You can find a description of the cycle here. This is a cycle based on knowledge demand (unlike the supply-side cycles you normally see) and includes the following steps;
  • The cycle starts with a problem, and the identification of the need for knowledge to solve the problem (the "need to know")
  • The first step is to seek for that knowledge - to search online, and to ask others
  • Seeking/asking is followed by finding
  • However generally we tend to "over-find". Unless we are lucky, or there is a very good KM system, we find more than we need, so the next step is to review the results and select those which seem most relevant in the context of the problem.
  • This found knowledge then needs to be integrated into what is already known about the problem, and integrated into solutions, approaches, procedures and plans.
  • Finally the integrated knowledge needs to be applied to the problem.
Some of the people who responded to this post on linked-in pointed out that the cycle could break at certain points.  In the picture above, I have added the monitoring and feedback loops to each step, and acknowledged that each step could succeed or fail.  The metrics would work like this:
  • Once a problem has been identified, you can measure whether there was any asking/seeking that happened. You would need to interview people in the business to do this, unless there was a process of KM planning in the organisation, in which case you could interrogate the KM plans.  You can also monitor the topics that people are asking about or searching for. You can for example analyse questions in a community of practice, or queries to a helpdesk, or you can analyse search terms from the corporate search engine logs. These will give you some ideas of what people are looking for, which you can equate with the knowledge needs within the organisation, which knowledge supply has to match. 
  • After the question has been asked you can measure whether people found the knowledge they needed, or not. This is easy to do with questions to a CoP; unanswered questions in a CoP forum are pretty obvious (you still have to check whether the question was answered offline or by direct message), and may identify knowledge gaps in the organisation. It is not so easy to measure the success of searches of a knowledge base. However if you do it, you can identify gaps in the knowledge base where the knowledge needs are not being met, and this can trigger the creation of new knowledge assets of articles.
  • After knowledge has been found you can ask for feedback on whether the knowledge was relevant or not. In reality this feedback will often be merged with the previous step. You can also ask for feedback on the quality of the knowledge you found. In the context of a knowledge base, this feedback will identify knowledge assets or knowledge articles which need to be updated or improved. In the context of a CoP, this can also help identify areas where existing knowledge is not enough. 
  • After good and relevant knowledge has been found, you can look for feedback whether the knowledge was actually applied. This will help identify the most applicable and useful knowledge assets and articles in a knowledge base, and in a CoP will help demonstrate that knowledge shared in the CoP is of real value. The CoP moderator or facilitator can try and nudge members who ask questions, to feed back to the community whether the answers have been applied.

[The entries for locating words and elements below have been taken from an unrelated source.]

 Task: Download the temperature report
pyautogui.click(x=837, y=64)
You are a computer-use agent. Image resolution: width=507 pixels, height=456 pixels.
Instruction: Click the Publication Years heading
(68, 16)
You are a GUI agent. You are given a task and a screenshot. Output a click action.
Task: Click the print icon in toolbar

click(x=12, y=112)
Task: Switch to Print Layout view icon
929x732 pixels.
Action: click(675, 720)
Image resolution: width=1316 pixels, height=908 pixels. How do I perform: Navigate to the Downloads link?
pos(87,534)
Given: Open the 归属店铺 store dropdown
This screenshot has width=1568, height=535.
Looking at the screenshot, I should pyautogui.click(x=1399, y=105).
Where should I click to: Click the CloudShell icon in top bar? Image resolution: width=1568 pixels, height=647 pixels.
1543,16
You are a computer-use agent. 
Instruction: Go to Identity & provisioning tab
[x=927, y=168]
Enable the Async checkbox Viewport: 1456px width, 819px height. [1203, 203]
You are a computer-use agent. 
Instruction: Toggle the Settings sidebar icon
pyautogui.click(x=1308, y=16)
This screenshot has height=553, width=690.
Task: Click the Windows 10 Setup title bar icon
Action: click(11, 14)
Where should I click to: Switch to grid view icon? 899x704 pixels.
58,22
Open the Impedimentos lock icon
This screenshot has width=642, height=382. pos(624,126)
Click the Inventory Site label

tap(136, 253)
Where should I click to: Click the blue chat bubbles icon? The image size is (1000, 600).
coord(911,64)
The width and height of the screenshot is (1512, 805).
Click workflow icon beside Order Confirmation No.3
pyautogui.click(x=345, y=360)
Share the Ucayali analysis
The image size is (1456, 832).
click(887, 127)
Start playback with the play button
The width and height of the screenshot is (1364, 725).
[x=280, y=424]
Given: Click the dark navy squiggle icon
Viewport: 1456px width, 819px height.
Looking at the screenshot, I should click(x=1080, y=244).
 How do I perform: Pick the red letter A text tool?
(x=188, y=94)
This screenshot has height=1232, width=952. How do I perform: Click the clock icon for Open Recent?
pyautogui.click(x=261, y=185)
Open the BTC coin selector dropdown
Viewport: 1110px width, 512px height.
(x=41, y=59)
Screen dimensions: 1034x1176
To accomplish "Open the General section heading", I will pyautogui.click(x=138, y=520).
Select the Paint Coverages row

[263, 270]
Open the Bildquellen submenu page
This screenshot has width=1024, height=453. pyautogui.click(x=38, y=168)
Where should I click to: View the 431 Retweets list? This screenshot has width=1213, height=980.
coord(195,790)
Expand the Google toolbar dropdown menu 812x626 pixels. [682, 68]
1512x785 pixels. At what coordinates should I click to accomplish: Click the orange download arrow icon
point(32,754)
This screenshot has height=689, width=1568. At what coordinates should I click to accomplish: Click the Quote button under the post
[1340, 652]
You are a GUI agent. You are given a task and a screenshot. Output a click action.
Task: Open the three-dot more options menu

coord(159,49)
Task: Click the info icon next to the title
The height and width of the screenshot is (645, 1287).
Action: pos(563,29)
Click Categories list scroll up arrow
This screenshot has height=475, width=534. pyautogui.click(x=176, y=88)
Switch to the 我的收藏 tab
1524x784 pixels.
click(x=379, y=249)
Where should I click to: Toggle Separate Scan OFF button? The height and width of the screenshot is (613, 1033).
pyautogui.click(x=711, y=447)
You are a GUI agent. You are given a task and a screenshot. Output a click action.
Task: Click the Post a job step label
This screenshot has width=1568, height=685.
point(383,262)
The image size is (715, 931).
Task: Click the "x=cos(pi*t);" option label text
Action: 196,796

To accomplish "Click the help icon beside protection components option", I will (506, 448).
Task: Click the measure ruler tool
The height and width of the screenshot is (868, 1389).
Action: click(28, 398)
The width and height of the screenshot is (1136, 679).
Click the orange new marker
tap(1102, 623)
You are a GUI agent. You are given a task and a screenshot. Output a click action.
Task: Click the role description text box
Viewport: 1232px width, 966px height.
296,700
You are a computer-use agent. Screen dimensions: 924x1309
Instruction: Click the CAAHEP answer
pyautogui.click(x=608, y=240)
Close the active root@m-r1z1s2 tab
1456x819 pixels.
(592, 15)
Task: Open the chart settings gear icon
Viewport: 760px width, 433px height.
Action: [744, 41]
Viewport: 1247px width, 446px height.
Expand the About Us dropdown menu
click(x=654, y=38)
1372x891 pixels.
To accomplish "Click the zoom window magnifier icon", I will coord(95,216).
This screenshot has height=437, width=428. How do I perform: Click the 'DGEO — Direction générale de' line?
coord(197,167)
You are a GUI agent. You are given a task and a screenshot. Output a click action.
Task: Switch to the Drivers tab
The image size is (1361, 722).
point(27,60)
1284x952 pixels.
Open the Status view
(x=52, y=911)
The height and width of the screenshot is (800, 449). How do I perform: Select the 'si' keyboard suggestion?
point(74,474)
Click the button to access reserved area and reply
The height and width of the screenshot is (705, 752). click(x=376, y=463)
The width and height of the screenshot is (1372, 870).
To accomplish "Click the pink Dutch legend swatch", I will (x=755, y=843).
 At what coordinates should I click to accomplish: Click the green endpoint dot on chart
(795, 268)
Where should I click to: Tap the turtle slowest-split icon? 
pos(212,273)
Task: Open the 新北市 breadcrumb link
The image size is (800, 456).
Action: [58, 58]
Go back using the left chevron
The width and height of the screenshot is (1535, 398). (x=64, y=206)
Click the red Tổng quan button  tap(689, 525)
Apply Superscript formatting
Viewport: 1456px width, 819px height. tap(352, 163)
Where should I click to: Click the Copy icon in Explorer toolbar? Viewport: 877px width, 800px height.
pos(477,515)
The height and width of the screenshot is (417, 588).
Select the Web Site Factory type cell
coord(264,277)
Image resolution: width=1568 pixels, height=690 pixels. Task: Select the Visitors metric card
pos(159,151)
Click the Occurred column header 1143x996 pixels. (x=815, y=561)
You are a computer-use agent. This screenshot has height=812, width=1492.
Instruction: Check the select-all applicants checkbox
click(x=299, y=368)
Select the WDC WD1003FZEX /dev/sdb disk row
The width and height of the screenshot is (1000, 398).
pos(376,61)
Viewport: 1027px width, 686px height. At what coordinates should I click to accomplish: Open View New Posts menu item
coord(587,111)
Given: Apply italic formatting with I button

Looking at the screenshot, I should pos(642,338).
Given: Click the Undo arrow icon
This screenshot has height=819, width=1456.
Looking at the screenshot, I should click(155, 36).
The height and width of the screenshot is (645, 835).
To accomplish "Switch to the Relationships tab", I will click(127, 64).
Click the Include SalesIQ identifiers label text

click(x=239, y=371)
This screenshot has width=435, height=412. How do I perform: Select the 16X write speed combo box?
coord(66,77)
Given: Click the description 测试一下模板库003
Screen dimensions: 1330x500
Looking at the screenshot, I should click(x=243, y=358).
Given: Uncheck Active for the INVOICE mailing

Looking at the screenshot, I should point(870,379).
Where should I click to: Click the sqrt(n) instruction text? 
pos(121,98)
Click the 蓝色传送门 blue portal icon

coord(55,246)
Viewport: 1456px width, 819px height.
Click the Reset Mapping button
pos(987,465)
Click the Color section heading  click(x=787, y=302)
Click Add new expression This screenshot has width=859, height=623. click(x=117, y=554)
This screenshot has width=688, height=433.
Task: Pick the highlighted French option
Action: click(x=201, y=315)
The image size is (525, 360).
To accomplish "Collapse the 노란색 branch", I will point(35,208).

  • Finally, you can look for feedback on how much difference the knowledge has made, and how much value was realised through problem solution. This allows you to track the value of the entire pull cycle and the entire knowledge management framework. Looking for this feedback will be hard work for someone in the KM team, and you will receive a lot of push-back from the organisation, but there are many examples where organisations have demonstrated measurable value from shared knowledge (see my collection of value stories), and often you can reduce this to discrete examples of shared knowledge (see here, here and here for example), or the value of a specific collection (see Accenture example, and Domestic and general). Just because its hard to get a value figure, doesn't mean you shouldn't try.
Many of these monitoring and feedback loops are well developed in the customer-focused KM approaches such as KCS (Knowledge Centred Support), but any KM approach can apply these as part of their own KM metrics framework.

It is through the feedback and metrics associated with the steps that you can tell whether KM is actually working, and if not, where the cycle is broken.